Confessioni dell’ingegnere che faceva innovazione in Fiat
Giancarlo Michellone è entrato in Fiat come ingegnere meccanico nel 1966 e ha visto nascere e svilupparsi molte innovazioni rivoluzionarie. Una di queste è l’antiskid (chiamato in seguito Antiblockiersystem o più comunemente ABS): è l’impianto che ha lo scopo di evitare il bloccaggio degli pneumatici in frenata e di ottenere quindi il massimo effetto frenante […]
Giancarlo Michellone è entrato in Fiat come ingegnere meccanico nel 1966 e ha visto nascere e svilupparsi molte innovazioni rivoluzionarie. Una di queste è l’antiskid (chiamato in seguito Antiblockiersystem o più comunemente ABS): è l’impianto che ha lo scopo di evitare il bloccaggio degli pneumatici in frenata e di ottenere quindi il massimo effetto frenante dell’automobile. E proprio questo sistema dà il nome al suo primo libro – Una Fiat che fu. Quando con i calzoni corti facevamo l’antiskid (Guerini Next, 2021) – che condensa vicende professionali ed esistenziali all’insegna di tecnologia e brevetti innovativi. Si tratta di un manuale sull’innovazione sotto forma di romanzo autobiografico, in cui Michellone ripercorre, a partire dalle avventure picaresche dei suoi primi anni da neoassunto, l’evoluzione dei contesti interni ed esterni alla Fiat, con un mercato dell’auto ancora in netta espansione tra gli Anni 60 e 70.

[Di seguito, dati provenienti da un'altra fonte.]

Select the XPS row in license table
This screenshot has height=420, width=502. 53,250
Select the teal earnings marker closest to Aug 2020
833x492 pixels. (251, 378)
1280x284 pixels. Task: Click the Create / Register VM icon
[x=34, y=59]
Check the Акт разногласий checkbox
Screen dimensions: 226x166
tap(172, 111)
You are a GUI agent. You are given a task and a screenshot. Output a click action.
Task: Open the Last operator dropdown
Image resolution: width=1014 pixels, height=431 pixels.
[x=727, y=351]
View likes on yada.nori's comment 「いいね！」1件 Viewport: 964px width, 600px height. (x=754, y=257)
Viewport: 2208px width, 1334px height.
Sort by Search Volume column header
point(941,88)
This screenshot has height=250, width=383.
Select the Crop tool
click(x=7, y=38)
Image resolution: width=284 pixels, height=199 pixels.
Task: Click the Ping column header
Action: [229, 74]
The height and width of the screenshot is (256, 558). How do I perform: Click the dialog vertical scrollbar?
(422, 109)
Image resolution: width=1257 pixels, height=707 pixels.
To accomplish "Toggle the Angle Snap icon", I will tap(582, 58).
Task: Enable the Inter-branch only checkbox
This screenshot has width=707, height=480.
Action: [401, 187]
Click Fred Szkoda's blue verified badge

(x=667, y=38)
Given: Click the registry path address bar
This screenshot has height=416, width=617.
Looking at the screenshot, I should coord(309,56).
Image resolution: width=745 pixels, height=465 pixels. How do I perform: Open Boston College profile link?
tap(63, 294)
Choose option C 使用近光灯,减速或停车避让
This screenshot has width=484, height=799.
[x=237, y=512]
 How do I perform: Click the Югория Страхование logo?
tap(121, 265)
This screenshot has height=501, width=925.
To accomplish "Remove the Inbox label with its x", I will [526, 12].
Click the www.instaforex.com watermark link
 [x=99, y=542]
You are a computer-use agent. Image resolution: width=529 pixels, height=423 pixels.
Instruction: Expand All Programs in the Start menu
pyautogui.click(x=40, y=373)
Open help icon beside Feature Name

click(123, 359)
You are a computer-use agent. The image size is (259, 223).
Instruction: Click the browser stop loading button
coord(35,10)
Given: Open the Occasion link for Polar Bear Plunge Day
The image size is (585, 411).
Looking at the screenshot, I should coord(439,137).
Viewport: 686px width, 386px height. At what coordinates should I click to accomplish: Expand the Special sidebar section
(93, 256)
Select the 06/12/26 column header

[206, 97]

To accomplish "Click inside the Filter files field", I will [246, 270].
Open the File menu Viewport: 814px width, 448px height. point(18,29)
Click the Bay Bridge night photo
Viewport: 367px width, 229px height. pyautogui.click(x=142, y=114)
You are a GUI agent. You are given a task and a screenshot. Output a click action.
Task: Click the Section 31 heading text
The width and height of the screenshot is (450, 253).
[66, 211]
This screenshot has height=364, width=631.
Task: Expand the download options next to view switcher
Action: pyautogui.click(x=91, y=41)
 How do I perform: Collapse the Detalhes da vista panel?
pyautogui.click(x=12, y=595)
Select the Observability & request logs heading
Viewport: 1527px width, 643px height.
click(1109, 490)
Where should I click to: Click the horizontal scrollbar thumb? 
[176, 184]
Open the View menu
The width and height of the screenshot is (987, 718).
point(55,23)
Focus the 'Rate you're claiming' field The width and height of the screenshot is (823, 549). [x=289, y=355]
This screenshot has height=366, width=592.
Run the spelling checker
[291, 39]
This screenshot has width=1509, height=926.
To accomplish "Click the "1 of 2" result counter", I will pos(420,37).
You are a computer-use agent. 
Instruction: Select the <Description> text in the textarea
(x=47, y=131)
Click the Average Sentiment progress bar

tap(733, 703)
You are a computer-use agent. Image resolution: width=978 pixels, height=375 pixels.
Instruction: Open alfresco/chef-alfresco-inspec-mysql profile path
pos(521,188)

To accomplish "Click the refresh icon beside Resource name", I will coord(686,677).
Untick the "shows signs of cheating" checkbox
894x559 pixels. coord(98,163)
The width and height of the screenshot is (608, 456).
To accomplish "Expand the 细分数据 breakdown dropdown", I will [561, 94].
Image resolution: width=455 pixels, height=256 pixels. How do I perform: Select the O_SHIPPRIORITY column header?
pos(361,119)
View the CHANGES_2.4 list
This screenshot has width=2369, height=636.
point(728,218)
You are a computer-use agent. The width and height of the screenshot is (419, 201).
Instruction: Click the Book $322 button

In particolare, l’autore definisce il suo libro un “romuale” dell’innovazione, un neologismo nato dal mix di romanzo e manuale. “Racconto fatti reali nella misura in cui li ho ricostruiti dagli scarsi appunti delle mie agende e dai ricordi condivisi con gli amici di quel tempo. Erano gli anni che precedettero quelli di piombo e i miei come Sindaco di Cambiano, in provincia di Torino. Visto dopo 50 anni, fu un tempo breve e intenso, superiore alle attese di un giovane ancora ingenuo, abbastanza sfrontato e piuttosto ignorante che entrava per la prima volta – e sul serio – nel mondo del lavoro”, scrive l’autore nell’introduzione.
Letto come manuale, invece, il libro racconta come Michellone ha imparato le nozioni elementari per fare tre tipi di innovazione: quella tecnologica, a sua volta indispensabile per l’innovazione imprenditoriale che la nobilita e la porta al successo sul mercato; e quella che l’autore chiama “innovazione da sotterfugio”, che pone problemi etici e rischi personali a chi ritiene necessario metterla in atto. Dal 1971 al 1975, Michellone guidò infatti vari gruppi di ingegneri italiani per l’applicazione dell’antiskid su veicoli americani e francesi e i suoi brevetti, non essendo contemplati in Italia in base alla legislazione vigente, furono ceduti ad aziende esterne al gruppo Fiat.
Tra retroscena, aneddoti, errori e scoperte decisive, la testimonianza di Michellone è un prezioso spaccato sulla Fiat degli anni d’oro e un pezzo importante della storia d’Italia. Il libro si conclude con alcune lezioni che l’ingegnere ha imparato in quel periodo e che secondo lui sono ancora validi, tra cui alcune sull’innovazione. “Mentre sviluppi non pensare mai di sapere già tutto, perché i problemi nascono come i funghi in un autunno propizio e devi essere sempre pronto a trovarli ed essere preparato per cucinarli a dovere”. Oppure: “Per l’innovazione la creatività è assolutamente necessaria, ma altrettanto insufficiente dato che servono competenze applicate con fatica e tenacia per trasformarla in innovazione vincente sul mercato”. E ancora: “Con l’innovazione di prodotto esistono le innovazioni di processo, metodo e servizio, quindi mentre sviluppi un tipo di innovazione devi chiederti se ne stai sviluppando anche altre altrettanto e forse più significative (e normalmente succede)”.